Alexander’s work highlights dust storm effects that continue today. Most of the health impacts from dust are due to suspended particle concentrations like PM10, PM2.5, and the transport of biological and synthetic materials including bacteria, spores, fungi, viruses, pesticides, and heavy metals. Dust is capable of traveling vast distances, multiplying the area in which health impacts can be felt and studied. Dust from the Sahara Desert is commonly found in the eastern United States and in many other parts of the globe.

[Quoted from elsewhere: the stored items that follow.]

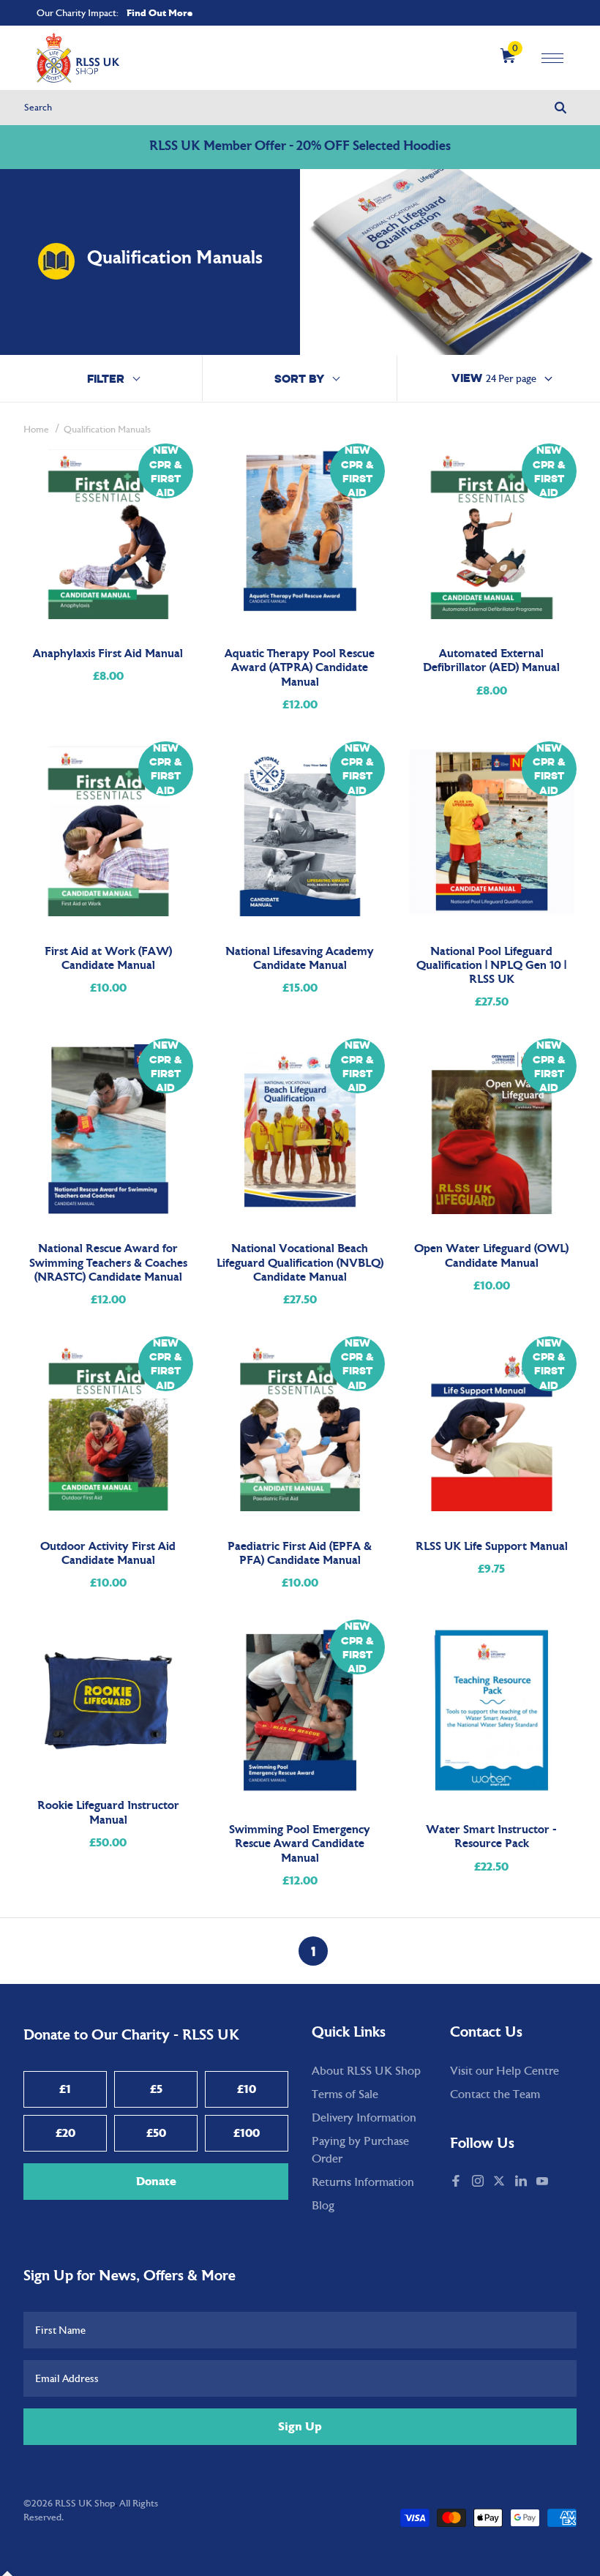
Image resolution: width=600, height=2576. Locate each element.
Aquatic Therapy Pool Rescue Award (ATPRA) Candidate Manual (300, 668)
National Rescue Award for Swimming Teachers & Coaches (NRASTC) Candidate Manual (108, 1263)
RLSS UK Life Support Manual (492, 1547)
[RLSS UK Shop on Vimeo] (559, 2182)
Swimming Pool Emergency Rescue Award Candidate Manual (299, 1844)
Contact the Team (495, 2094)
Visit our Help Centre (504, 2071)
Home (36, 429)
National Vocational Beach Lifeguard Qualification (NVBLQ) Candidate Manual (300, 1263)
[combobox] (300, 107)
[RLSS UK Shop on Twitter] (500, 2182)
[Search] (560, 107)
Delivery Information (364, 2117)
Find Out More (159, 12)
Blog (323, 2205)
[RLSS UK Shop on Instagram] (479, 2182)
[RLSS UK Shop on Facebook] (457, 2182)
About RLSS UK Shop (366, 2071)
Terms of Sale (345, 2094)
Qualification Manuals (107, 429)
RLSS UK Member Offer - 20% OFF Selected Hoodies (300, 147)
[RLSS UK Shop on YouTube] (543, 2182)
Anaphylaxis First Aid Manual (108, 654)
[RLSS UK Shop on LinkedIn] (522, 2182)
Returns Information (363, 2182)
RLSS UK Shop (85, 2503)
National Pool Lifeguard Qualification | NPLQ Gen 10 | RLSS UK (491, 966)
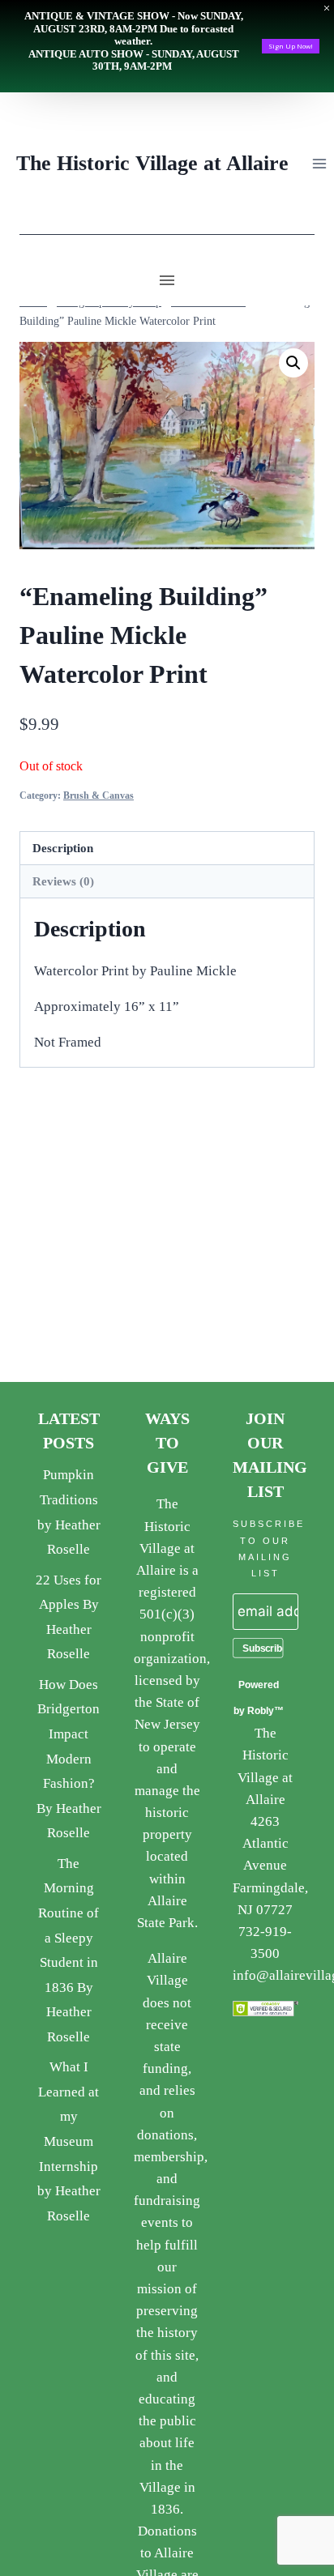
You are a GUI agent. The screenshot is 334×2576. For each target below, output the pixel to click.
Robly (260, 1711)
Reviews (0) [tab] (63, 881)
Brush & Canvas (98, 795)
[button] (293, 362)
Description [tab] (62, 848)
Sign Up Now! (290, 45)
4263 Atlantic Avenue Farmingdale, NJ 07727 (270, 1865)
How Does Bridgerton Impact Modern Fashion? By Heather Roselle (68, 1759)
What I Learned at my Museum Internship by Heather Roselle (69, 2141)
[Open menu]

How dust will impact human health in the future will be determined by land use practices, climate variability, and climate change. Strains on water supply that result in the draining of inland lake basins, for example, contribute to dust storm frequency and severity. Dust from the Mono and Owen Lake basins in California due to water use and drought have contributed to some of the highest loads of atmospheric PM10.  Dust levels in Colorado rose 500% as a result of westward expansion in the 19th century. The atmospheric dust load doubled over the 20th century. Proper conservation measures such as controlled grazing can decrease the frequency of dust storms. Measures like this have been successful in the Upper Plains states and Utah.

The Dust Bowl serves as an important reminder of the severe consequences dust can have on health and livelihoods. Although dust storms may be motif in American Literature, they also continue to be wake-up calls for prioritizing sustainable and forward-thinking land use practices.